Jay Schalin of the Martin Center wonders whether the UNC-Chapel Hill journalism school is really a “ministry of propaganda.”
Nikole Hannah-Jones has agreed to accept a Knight Chair in Race and Investigative Journalism in July.
According to a press release issued by the school, Hannah-Jones is a “Pulitzer Prize-winning investigative journalist and MacArthur Fellowship “Genius Grant” recipient who covers civil rights and racial injustice for The New York Times Magazine and was just elected to the American Academy of Arts & Sciences.” …

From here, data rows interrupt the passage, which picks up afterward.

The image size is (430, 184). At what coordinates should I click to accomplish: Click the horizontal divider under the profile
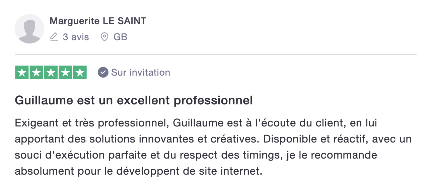(x=216, y=54)
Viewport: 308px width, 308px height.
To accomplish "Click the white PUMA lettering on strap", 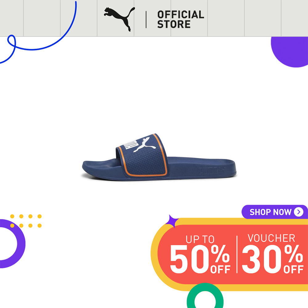I will pos(130,145).
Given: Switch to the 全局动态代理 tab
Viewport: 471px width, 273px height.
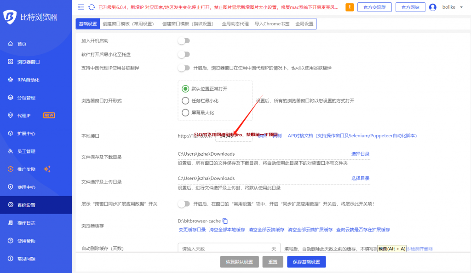Looking at the screenshot, I should [x=235, y=24].
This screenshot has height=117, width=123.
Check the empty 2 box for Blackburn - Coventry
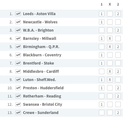(x=118, y=55)
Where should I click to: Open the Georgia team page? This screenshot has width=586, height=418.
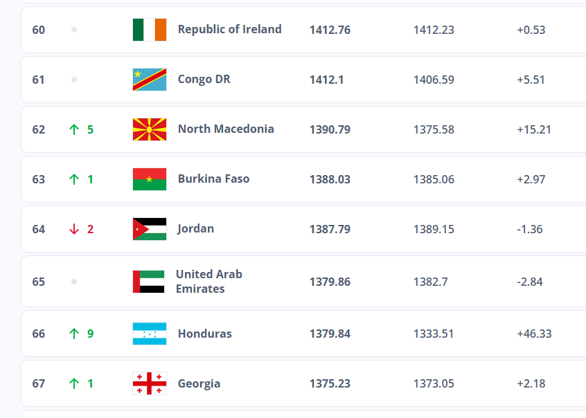199,383
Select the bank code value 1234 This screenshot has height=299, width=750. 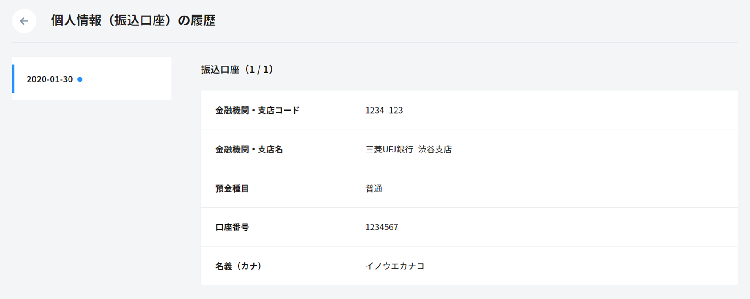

… But there is another perspective, one that almost seems to belong to another world than the one where academia resides. From this perspective, UNC’s hiring Hannah-Jones signals a degradation of journalistic standards, from one in which ethics and truth are prized to one in which a writer’s work is judged according to whether it serves a preferred political agenda.
For she has been exposed as somebody whose work is less journalism than an outpouring of emotions. The crown jewel of her career—leading a rewriting of the nation’s history called “The 1619 Project”—has been attacked and ridiculed by historians of all stripes and persuasions as unfactual and biased.
For instance, she claimed that “one of the primary reasons the colonists decided to declare their independence from Britain was because they wanted to protect the institution of slavery” as British anti-slavery sentiment grew. There is almost no hint of that in factual history. Certainly some Southern founding fathers wished to preserve slavery—that’s how we got the Three-fifths Compromise—but that came later, after we were already a free nation, during the discussion about the details of the new Constitution.
Many celebrated experts chimed in against Hannah-Jones’s take on our Founding. …
… The real goal of The 1619 Project was not historical or journalistic, but political agitation. And an angry, underhanded politics at that; Hannah-Jones admitted that her underlying intent is to get “white people to give up whiteness.” That is, to make them regard their identities as something abhorrent.